Reinforcement Learning Terms
Agent, Environment, State, Action, Reward
Agent observes state from environment, takes action, receives reward and new state. Goal: learn policy (state→action mapping) that maximizes cumulative discounted reward over time.
Policy (π)
The agent's strategy: mapping from states to actions. Can be deterministic (π(s) = a) or stochastic (π(a|s) = probability). The goal of RL is finding the optimal policy π*.
Q-Function / Value Function
Q(s,a): Expected cumulative reward from taking action a in state s, then following optimal policy. V(s): Expected cumulative reward from state s under a given policy. Bellman equations relate values recursively.
Generative AI Terms
LLM (Large Language Model)
Transformer-based model trained on massive text corpora (billions to trillions of tokens) that can generate, understand, and reason about natural language. Examples: GPT-4, Claude, Llama, Gemini.
RAG (Retrieval-Augmented Generation)
Architecture that combines retrieval (searching relevant documents) with generation (LLM producing answers). Reduces hallucination by grounding responses in retrieved factual content.
Hallucination
When an LLM generates plausible-sounding but factually incorrect information. Occurs because models learn to produce fluent text, not necessarily truthful text. Mitigated by RAG, fact-checking, and calibration training.
Prompt Engineering
The art of crafting input text (prompts) to elicit desired behavior from LLMs. Techniques include few-shot examples, chain-of-thought reasoning, role assignment, and structured output formatting.
RLHF (Reinforcement Learning from Human Feedback)

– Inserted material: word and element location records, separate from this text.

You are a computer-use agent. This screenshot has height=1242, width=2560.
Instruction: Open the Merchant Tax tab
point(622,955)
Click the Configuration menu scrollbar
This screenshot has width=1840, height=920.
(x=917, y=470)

Training methodology aligning LLMs with human preferences. Humans rank model outputs, a reward model learns these preferences, and RL (PPO) optimizes the model to generate preferred responses.
Evaluation Metrics
Accuracy, Precision, Recall, F1
Accuracy: correct/total. Precision: true positives / predicted positives (few false alarms). Recall: true positives / actual positives (few misses). F1: harmonic mean of precision and recall (balances both).
BLEU, ROUGE
BLEU: N-gram overlap for machine translation (precision-oriented). ROUGE: N-gram overlap for summarization (recall-oriented). Both compare generated text to human references.
Perplexity
Measures how well a language model predicts text. Lower = better predictions. Perplexity of k means the model is as uncertain as choosing uniformly among k options at each step.